**The problem**
When you reach the records below, repeat each one exactly as written.
____________________
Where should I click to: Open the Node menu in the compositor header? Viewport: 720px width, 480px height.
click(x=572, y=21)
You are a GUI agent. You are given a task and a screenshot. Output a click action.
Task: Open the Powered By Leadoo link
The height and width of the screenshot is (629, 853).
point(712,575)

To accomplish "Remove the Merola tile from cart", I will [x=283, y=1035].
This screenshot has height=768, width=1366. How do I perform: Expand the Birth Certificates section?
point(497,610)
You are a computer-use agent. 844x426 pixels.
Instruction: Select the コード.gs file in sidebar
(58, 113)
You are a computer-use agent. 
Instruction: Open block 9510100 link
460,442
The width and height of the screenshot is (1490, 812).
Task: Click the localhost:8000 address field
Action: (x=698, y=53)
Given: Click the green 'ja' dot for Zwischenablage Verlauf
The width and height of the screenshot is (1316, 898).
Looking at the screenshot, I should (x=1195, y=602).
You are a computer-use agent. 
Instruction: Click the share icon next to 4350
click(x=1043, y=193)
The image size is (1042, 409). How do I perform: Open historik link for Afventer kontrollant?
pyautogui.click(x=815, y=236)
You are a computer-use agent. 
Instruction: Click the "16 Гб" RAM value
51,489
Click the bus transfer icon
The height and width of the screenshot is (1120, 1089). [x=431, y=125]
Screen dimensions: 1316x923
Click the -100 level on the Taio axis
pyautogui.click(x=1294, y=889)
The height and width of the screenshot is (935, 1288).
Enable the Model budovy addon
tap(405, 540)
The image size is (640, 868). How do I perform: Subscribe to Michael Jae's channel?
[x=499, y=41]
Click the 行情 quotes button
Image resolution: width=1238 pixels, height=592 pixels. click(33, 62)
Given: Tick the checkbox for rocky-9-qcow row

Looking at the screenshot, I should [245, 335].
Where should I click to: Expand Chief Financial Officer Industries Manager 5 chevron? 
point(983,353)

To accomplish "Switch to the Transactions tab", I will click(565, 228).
____________________
**Problem solution**
Where should I click to: Open the Node menu in the compositor header? Viewport: 720px width, 480px height.
click(x=572, y=21)
You are a GUI agent. You are given a task and a screenshot. Output a click action.
Task: Open the Powered By Leadoo link
The height and width of the screenshot is (629, 853).
point(712,575)

To accomplish "Remove the Merola tile from cart", I will [x=283, y=1035].
This screenshot has height=768, width=1366. How do I perform: Expand the Birth Certificates section?
point(497,610)
You are a computer-use agent. 844x426 pixels.
Instruction: Select the コード.gs file in sidebar
(58, 113)
You are a computer-use agent. 
Instruction: Open block 9510100 link
460,442
The width and height of the screenshot is (1490, 812).
Task: Click the localhost:8000 address field
Action: (x=698, y=53)
Given: Click the green 'ja' dot for Zwischenablage Verlauf
The width and height of the screenshot is (1316, 898).
Looking at the screenshot, I should (x=1195, y=602).
You are a computer-use agent. 
Instruction: Click the share icon next to 4350
click(x=1043, y=193)
The image size is (1042, 409). How do I perform: Open historik link for Afventer kontrollant?
pyautogui.click(x=815, y=236)
You are a computer-use agent. 
Instruction: Click the "16 Гб" RAM value
51,489
Click the bus transfer icon
The height and width of the screenshot is (1120, 1089). [x=431, y=125]
Screen dimensions: 1316x923
Click the -100 level on the Taio axis
pyautogui.click(x=1294, y=889)
The height and width of the screenshot is (935, 1288).
Enable the Model budovy addon
tap(405, 540)
The image size is (640, 868). How do I perform: Subscribe to Michael Jae's channel?
[x=499, y=41]
Click the 行情 quotes button
Image resolution: width=1238 pixels, height=592 pixels. click(33, 62)
Given: Tick the checkbox for rocky-9-qcow row

Looking at the screenshot, I should [245, 335].
Where should I click to: Expand Chief Financial Officer Industries Manager 5 chevron? 
point(983,353)

To accomplish "Switch to the Transactions tab", I will click(565, 228).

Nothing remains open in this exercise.